Sonra bir gün baktık ki, masadaki bilgisayarın ekranında gazeteler çıkıyor! Amerikan gazeteleri, Avrupa gazeteleri, derken yavaş yavaş bizim gazeteler… Gün geldi, ne çarşıdan Amerikan gazetesi alır olduk, ne Türkiye’den gelenlere gazete ısmarlar olduk. Hepsi internette vardı artık! Çarçabuk alıştık.
Köşedeki bayiden alınan, fırından henüz çıkmış çıtır çıtır bir ekmeğe sarılan, sayfalarına ekmek kokusu sinmiş, matbaa kokusuyla fırın kokusu birbirine karışmış gazete tatlı bir hatıra oluverdi. Türkiye’de yaşasam belki olmazdı ama Amerika’da gazetelerimize internet aracılığıyla ulaşmaktan başka çarem yoktu. Memleketle aramdaki köprü internet idi. Gurbetin tarihi ikiye ayrılır: İnternetten önce, internetten sonra!

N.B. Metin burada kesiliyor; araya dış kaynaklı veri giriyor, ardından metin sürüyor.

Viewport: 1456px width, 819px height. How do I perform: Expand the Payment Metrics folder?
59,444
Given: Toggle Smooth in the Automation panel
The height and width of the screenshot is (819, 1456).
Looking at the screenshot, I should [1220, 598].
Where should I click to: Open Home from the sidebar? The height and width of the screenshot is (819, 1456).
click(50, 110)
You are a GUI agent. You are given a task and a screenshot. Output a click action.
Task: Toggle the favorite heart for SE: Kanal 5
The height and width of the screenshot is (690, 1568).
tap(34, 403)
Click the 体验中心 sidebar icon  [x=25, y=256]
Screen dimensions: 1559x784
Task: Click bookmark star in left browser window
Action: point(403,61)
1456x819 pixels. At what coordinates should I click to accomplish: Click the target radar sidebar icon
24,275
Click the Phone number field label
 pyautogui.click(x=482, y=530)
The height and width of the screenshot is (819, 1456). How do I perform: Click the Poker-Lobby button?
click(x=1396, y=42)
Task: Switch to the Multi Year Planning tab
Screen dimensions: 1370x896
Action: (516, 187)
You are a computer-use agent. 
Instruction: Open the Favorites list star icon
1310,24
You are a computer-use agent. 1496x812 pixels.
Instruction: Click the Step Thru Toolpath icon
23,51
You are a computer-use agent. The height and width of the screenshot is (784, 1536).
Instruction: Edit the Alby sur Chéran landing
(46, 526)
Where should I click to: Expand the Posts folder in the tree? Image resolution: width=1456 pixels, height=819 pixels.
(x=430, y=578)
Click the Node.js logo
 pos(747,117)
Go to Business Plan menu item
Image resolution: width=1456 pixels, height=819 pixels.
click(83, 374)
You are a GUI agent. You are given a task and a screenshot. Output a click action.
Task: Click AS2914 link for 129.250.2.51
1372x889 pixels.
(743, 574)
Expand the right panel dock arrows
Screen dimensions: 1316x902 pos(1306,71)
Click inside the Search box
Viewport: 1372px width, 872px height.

İnternet her gün zenginleşti, gelişti. Bugün ABD’nde gazetelerin dışında dergiler de internetten takibedilebiliyor. Hemen bütün matbuat tık mesafesinde oldu. Matbuat yerine, digital medya! Önceleri hepsi tamamen bedavaydı, son yıllarda New York Times, Washington Post gibi büyük gazeteler bedava erişime kısıtlama getirdi ve “Fazlasını istiyorsanız, abone olacaksınız” dedi.
Fakat matbu yayın organları, nüfusunun yüzde 90’ı internet kullanan ABD’nde bile henüz mevkisini koruyor. Araştırmacılar “Basılı yayın organlarına bir alışkanlığımız var, bunu kolayca söküp atamayız.” diyorlar. “Gazeteyi elimizde tutmak, kâğıda dokunmak, sayfaları hissetmek, mürekkep kokusunu duymak. Matbaadan çıkan yayınlar okuyucuya daha gerçek gelir.” Ancak 2000’li yıllarla birlikte ABD’nde gazetelerin, dergilerin tirajının düştüğü, mâli sıkıntıya girdikleri de gerçek. Son on yılda gazeteler personelini dörtte bir oranında azalttı.
“Basılı gazete-internet gazetesi” tercihinde yaş önemli. Oranlara bakarsak, orta yaşı geride bırakanlar gazeteyi kâğıt olarak eline almaktan yana iken, genç nesil ekranda okumaktan yana tavır koyuyor. Bu durumda otuz-kırk sene sonra ne olur?
Velhâsıl “yayınlanma”nın manzarası ve mânâsı değişti. Mehmet Kaplan Hocamız “Gazete çıktığı anda eskimiştir.” derdi. Elektronik ortamda, artık gazeteler “eskimiyor.” İnternette “basılan” gazeteler -hatta dergiler- her an yenilenebiliyor. Her an bir “son dakika” haberi konabiliyor. Ama “istenmeyen, rahatsız eden” bir haber de, bir bakıyorsunuz, kaldırılmış!
Şimdi bilgisayar klavyesinde hangi dilde, hangi karakterde istersek yazıyor, yazdıklarımızı e posta ile, bir tık ile istediğimiz yere gönderiyoruz. (Faks hâlâ köşesini korumakta ama o da gözden düştü.) Sonra yazdıklarımızı yine bilgisayar ekranında okuyoruz.
Artık gazetelerin, televizyon kanallarının internet siteleri ile de yetinmiyoruz. Doğrudan doğruya internet medyası oluştu. İnternette doğmuş medya. “Hangi gazete” sorusu yerine “Hangi site” sorusu duyulur oldu. Üstelik bu siteler; bizim ülkemizde, ne yazık ki, sayfalarına yazıdan çok fotoğraf koyma, bu fotoğrafların çoğunluğunu da müptezel magazin haberlerinden seçme, çarpıcı başlıklarla okuyucuyu avlama alışkanlığında olan ve basının da “en çok satanları” olan, “ana akım” iddiasında bulunan gazetelere nisbetle doyurucu, bilgilendirici yazıları, yorumları, haberleri ile öne çıkmaktadır.
Şu anda o sitelerden birindeyiz.
Bu da benim mukaddimem olsun efendim.